--- Information given Enclosed Below ---

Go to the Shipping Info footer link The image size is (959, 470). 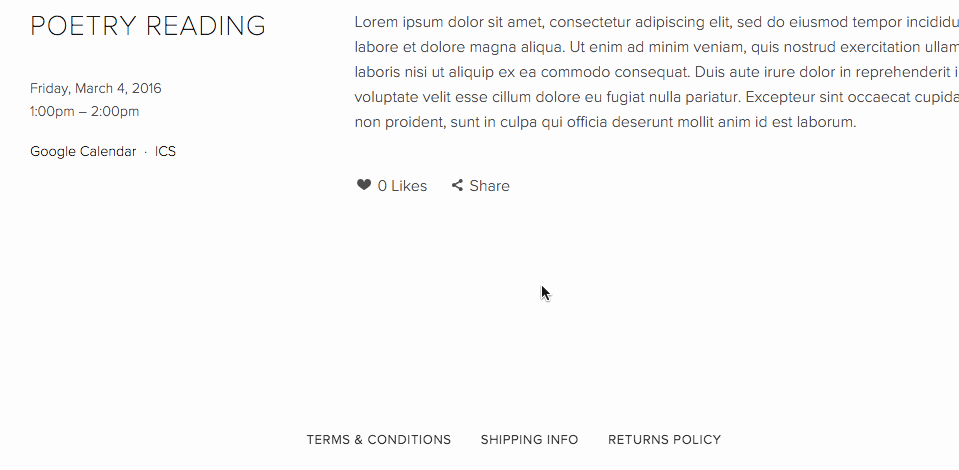click(x=529, y=440)
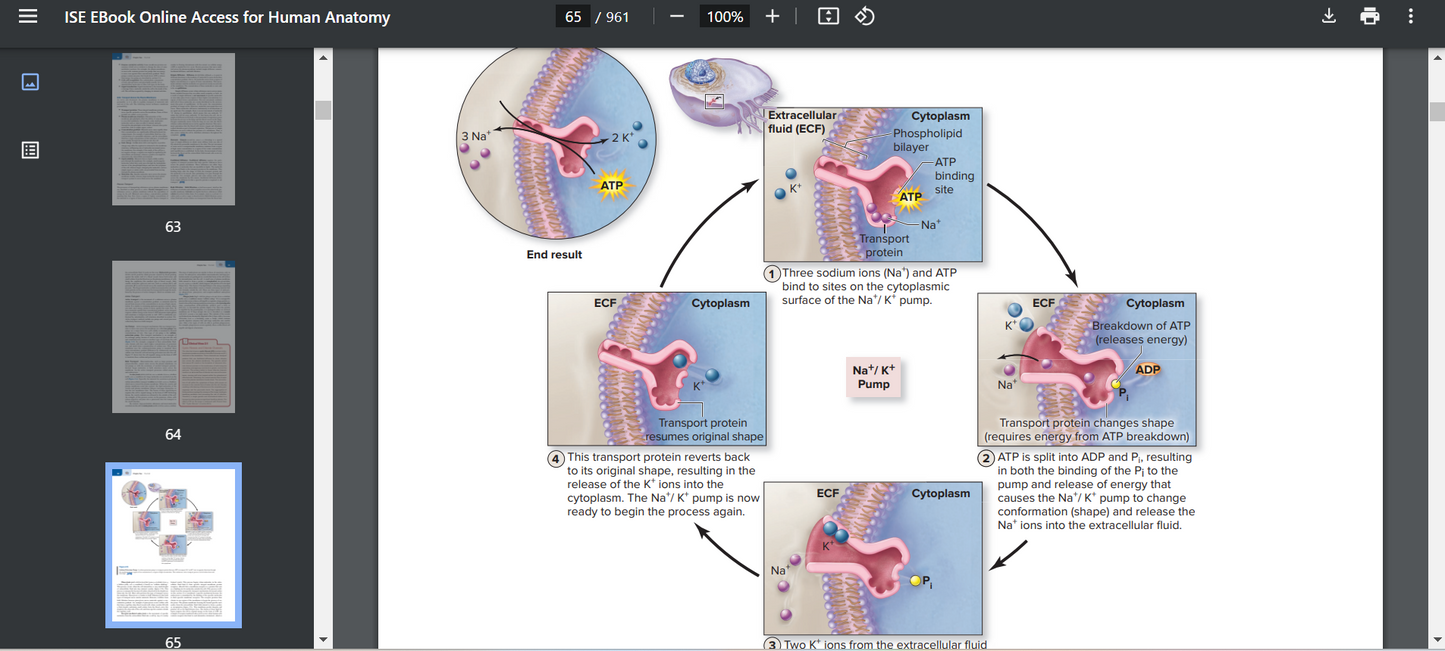Click the scroll-down arrow below the thumbnails

(x=322, y=639)
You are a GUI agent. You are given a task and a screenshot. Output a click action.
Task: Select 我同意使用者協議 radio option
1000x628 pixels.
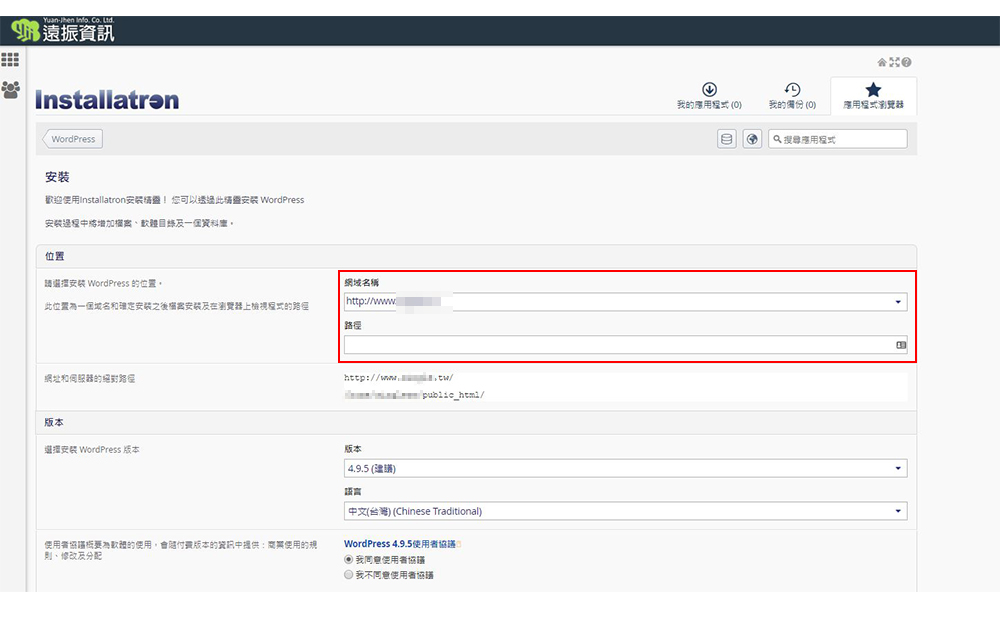pos(349,559)
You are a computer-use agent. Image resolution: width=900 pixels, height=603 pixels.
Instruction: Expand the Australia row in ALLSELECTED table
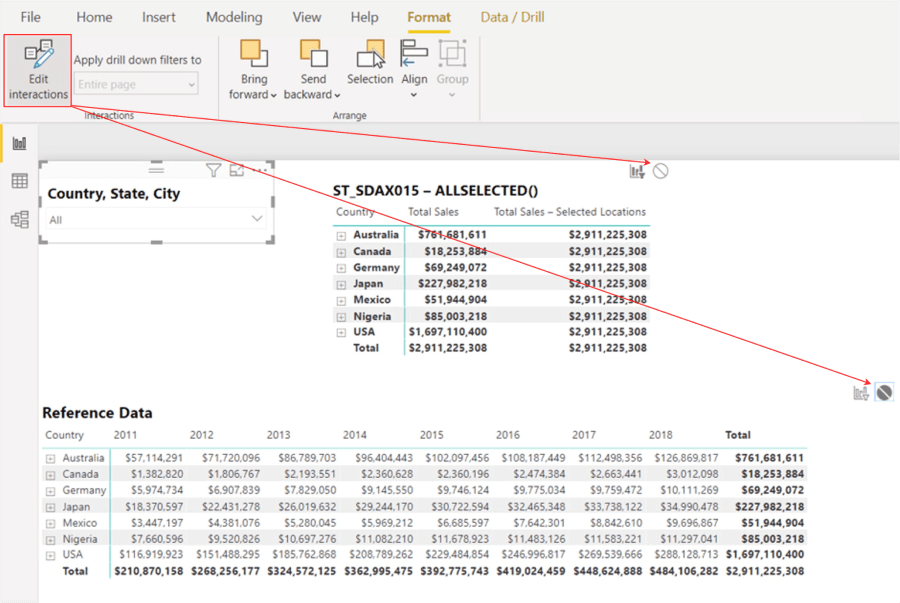pos(341,235)
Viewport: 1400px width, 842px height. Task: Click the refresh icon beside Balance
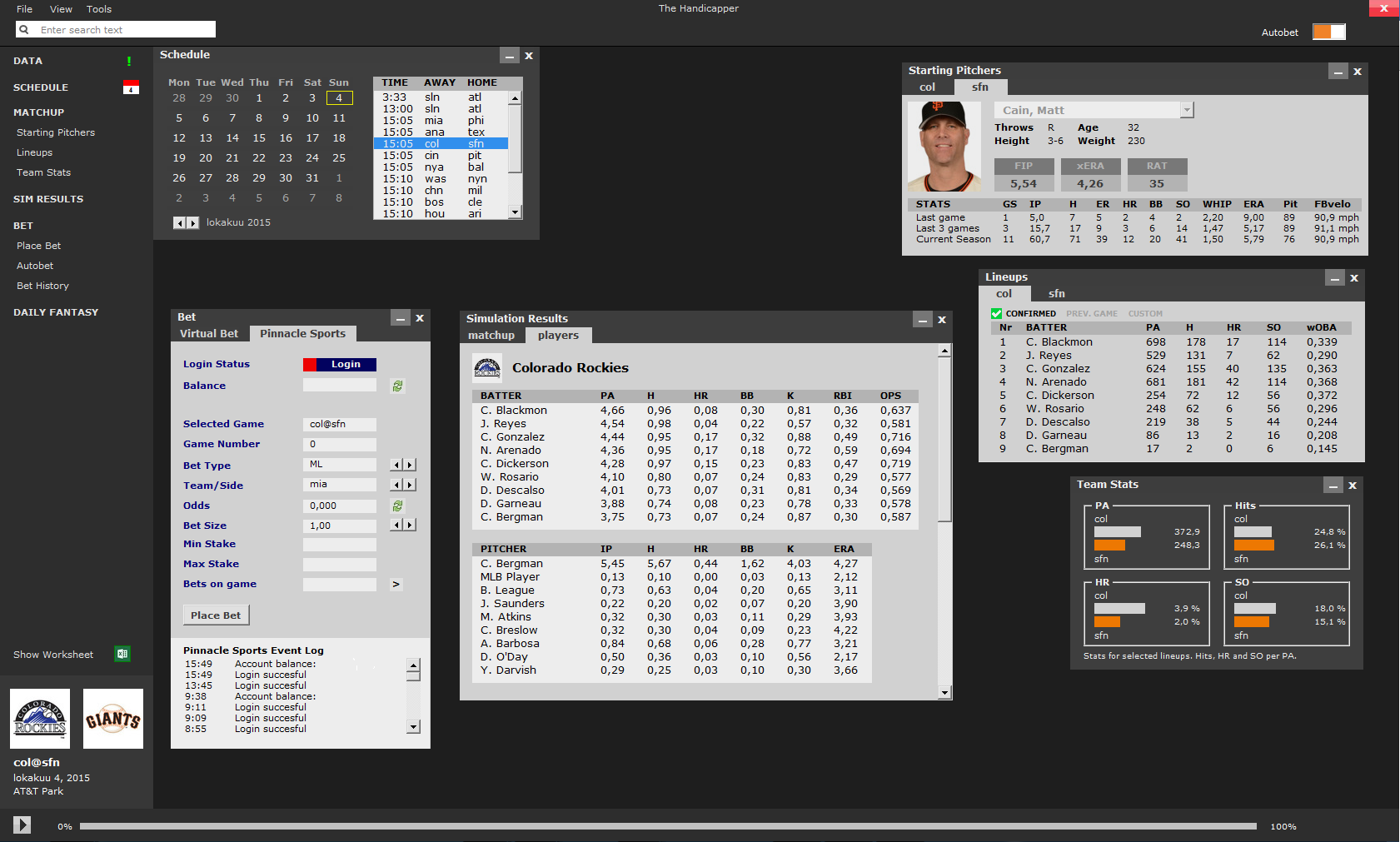click(x=398, y=386)
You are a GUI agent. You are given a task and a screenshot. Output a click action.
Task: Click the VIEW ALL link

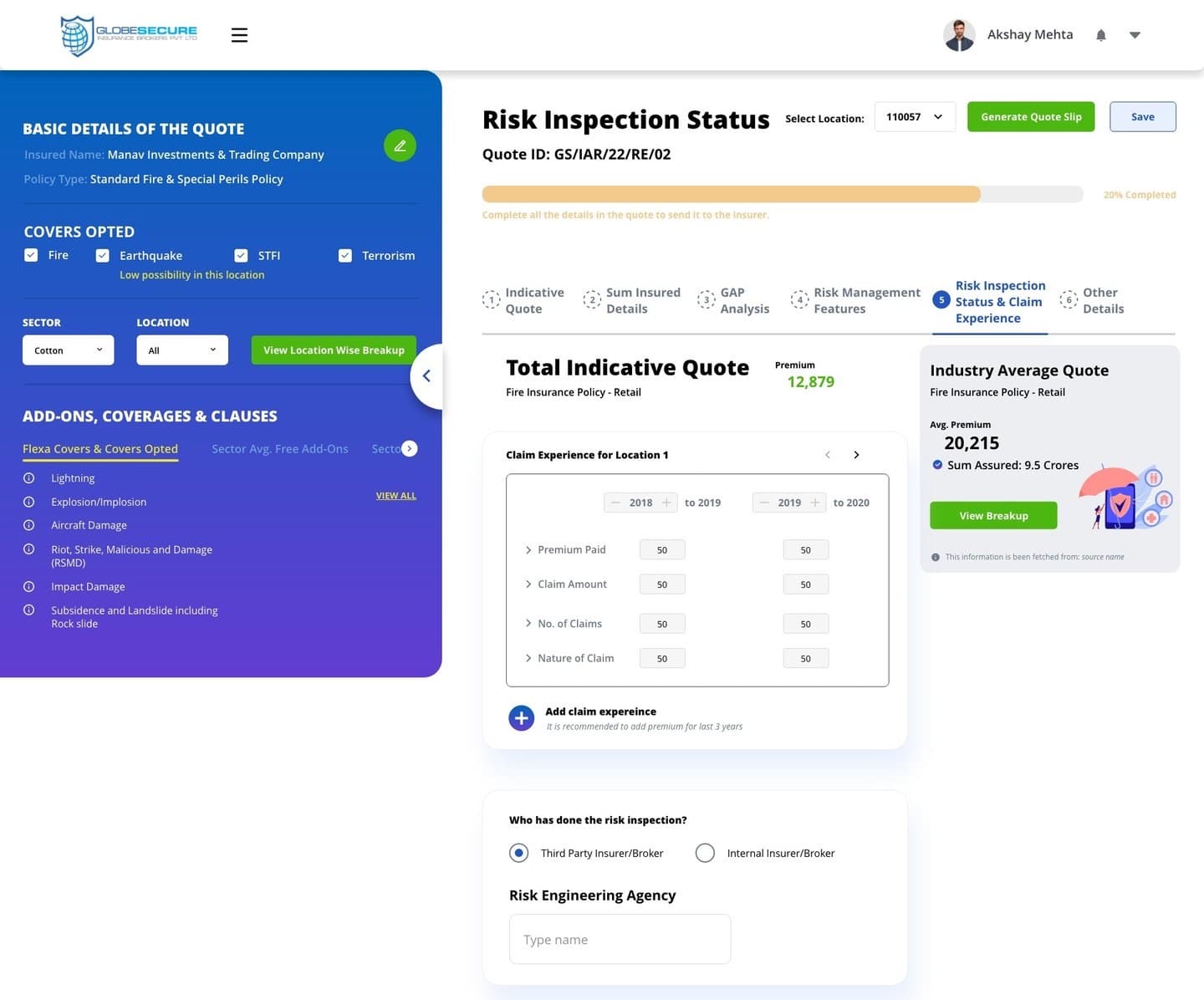point(396,496)
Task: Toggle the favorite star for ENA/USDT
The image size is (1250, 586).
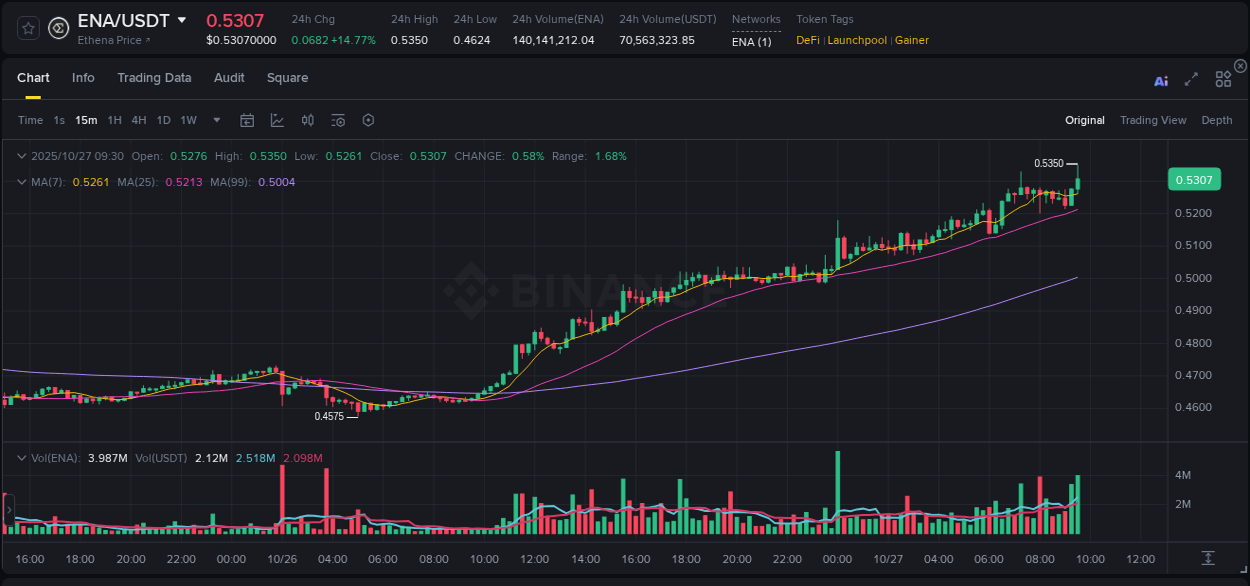Action: pyautogui.click(x=27, y=27)
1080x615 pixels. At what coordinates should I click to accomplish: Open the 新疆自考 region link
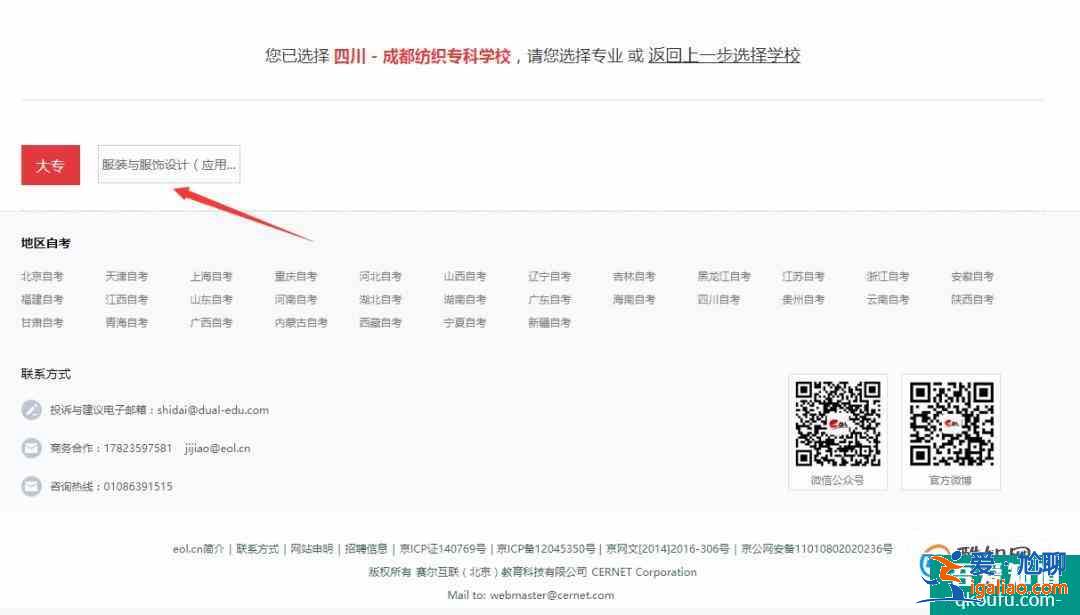tap(549, 322)
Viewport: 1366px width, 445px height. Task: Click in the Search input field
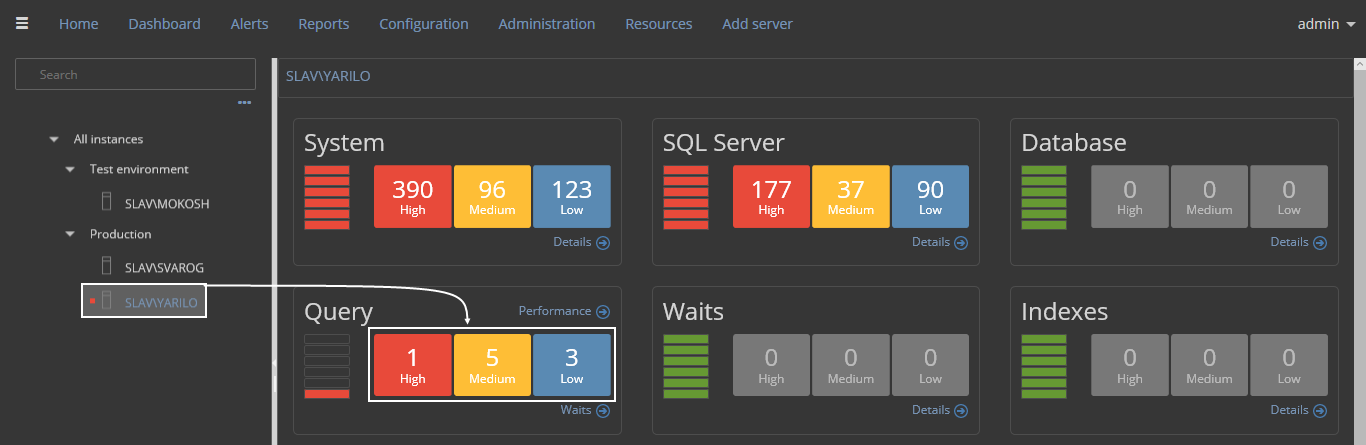[x=136, y=75]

--- End of Enclosed Information given ---

Task details:
Could you write out again, exactly, the lines from the line containing "The image size is (1250, 586)." through the last line of the records above? Leave out the pictures.

Your solution:
The image size is (1250, 586).
Action: pyautogui.click(x=27, y=27)
1080x615 pixels. At what coordinates should I click to accomplish: Open the 新疆自考 region link
tap(549, 322)
Viewport: 1366px width, 445px height. Task: Click in the Search input field
[x=136, y=75]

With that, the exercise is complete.